# Long Range Archery moving to Holland?



## thill (Aug 23, 2006)

I'm pretty sure I saw a sign on the way to work saying Long Range Archery was moving to Holland. 

Can anyone confirm this?

Being from Holland, I think it's cool!


----------



## Matt V (Dec 8, 2004)

Sunday was there last day at the Muskegon store. I think they said the new store in Holland would open up the second week of August? They had a "clearance sale" at Muskegon store last week, which brought their price's down to about what everyone else normally charge's.


----------



## swamptromper (Sep 10, 2006)

Where was the sign ?

It would be nice to have a full service shop and range in this city.


----------



## GVDocHoliday (Sep 5, 2003)

Matt V said:


> They had a "clearance sale" at Muskegon store last week, which brought their price's down to about what everyone else normally charge's.


Snap


----------



## Carpmaster (Apr 1, 2004)

Welcome to overpriced products and services with a frown and attitude! :lol:


----------



## thill (Aug 23, 2006)

swamptromper said:


> Where was the sign ?
> 
> It would be nice to have a full service shop and range in this city.


 
Facing highway 31 across the highway from the west shore mall.


----------



## Limbender (Sep 13, 2006)

From what I understand it is under new ownership but some of the employees are making the move. The store is on Van Ommen Drive and James St on the west side of 31.


----------



## Itchin' to go (Oct 4, 2001)

Limbender said:


> From what I understand it is under new ownership but some of the employees are making the move.
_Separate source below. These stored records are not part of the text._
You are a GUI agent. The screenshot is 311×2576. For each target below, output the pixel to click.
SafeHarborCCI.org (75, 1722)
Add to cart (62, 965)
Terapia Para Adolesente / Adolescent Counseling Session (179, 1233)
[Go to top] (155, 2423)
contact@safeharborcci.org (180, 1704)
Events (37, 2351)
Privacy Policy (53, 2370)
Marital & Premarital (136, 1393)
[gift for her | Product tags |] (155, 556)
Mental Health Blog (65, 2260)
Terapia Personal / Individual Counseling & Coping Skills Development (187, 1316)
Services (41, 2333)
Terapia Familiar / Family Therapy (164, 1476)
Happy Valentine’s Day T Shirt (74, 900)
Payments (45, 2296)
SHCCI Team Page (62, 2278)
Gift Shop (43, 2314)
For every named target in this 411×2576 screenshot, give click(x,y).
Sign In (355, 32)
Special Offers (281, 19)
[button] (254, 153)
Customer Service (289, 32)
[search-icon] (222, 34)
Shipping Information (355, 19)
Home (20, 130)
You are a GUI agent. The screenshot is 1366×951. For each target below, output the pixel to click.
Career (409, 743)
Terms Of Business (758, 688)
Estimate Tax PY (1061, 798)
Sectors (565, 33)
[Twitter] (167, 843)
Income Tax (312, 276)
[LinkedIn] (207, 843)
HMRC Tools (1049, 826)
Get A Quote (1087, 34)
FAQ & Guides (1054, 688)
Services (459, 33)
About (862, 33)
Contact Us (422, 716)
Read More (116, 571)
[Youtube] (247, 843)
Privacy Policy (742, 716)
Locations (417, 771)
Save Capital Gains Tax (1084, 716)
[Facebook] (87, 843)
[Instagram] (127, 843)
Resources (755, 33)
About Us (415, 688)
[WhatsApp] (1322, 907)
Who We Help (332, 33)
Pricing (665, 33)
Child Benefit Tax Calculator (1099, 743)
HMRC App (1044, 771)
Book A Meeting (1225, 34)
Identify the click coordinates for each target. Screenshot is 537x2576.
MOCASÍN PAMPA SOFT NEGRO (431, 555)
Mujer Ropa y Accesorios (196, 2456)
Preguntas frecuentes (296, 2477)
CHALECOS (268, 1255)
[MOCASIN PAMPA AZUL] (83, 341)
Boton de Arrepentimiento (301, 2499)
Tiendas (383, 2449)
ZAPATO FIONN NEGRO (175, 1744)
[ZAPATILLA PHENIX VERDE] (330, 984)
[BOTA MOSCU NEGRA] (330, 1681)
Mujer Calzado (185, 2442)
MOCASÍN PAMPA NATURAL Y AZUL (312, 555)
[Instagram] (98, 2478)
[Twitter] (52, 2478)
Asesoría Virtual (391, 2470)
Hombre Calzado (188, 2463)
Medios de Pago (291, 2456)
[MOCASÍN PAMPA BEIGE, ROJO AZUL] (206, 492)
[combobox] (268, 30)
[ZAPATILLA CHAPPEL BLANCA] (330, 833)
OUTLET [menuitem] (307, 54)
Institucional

The store is on Van Ommen Drive and James St on the west side of 31.


I knew they were moving, but I never heard they were changing owners?

Doesn't Steve still own it?

Ryan


----------



## PPTMMT (May 12, 2011)

Will they be open tomorrow? I heard from someone that they were trying to open aug. 8 but have their grand opening aug 20th? Can someone confirm that they will be open on the 8th?


----------



## Limbender (Sep 13, 2006)

I was told by a source close to it all that it is a new owner but Steve will be running the store. Not sure about the 8th. Grand opening is the 20th.
_Posted via Mobile Device_


----------



## PPTMMT (May 12, 2011)

Hm.. i might have to drive out there and see if they are open.


----------



## Matt V (Dec 8, 2004)

I drive by it every day, it looks like they are still working on the building.


----------



## Spartans8989 (Jan 28, 2009)

I always had pretty good service and luck when it was in twin lake. I'm happy to finally have a shop like that in Holland. Been a long time coming. Even considered trying to start my own at one time or another.


----------



## GVDocHoliday (Sep 5, 2003)

Limbender said:


> I was told by a source close to it all that it is a new owner but Steve will be running the store. Not sure about the 8th. Grand opening is the 20th.
> _Posted via Mobile Device_


Ditto, but he'll only be running it for a few months during the transition phase.


----------



## SAINTDANIEL (Dec 18, 2010)

stopped by there today,it is NOT open yet.


----------



## mcfish (Jan 24, 2010)

The new owner would be better served if he kept Mr. Grumpy from doing any customer service work. 

Here's hoping more people find out that Hesperia Sport Shop is the better choice in this neck of the woods anyway...


----------



## GVDocHoliday (Sep 5, 2003)

mcfish said:


> The new owner would be better served if he kept Mr. Grumpy from doing any customer service work.
> 
> Here's hoping more people find out that Hesperia Sport Shop is the better choice in this neck of the woods anyway...


Been into Hesperia once when I was searching for a draw module for an old PSE Mach pro that I had. They had all the modules I needed and didn't charge me a dime. Of course I had to go through the store and buy some things I always seem to never have enough of to make up for it. But I couldn't believe how nice of a place that was. Never even heard of it until I saw it in the PSE dealer list. 

I haven't been there since, mainly because its outta the way for me. But you mentioning it now, I may have to take a trip down there one of these days before season to stock up on stuff.


----------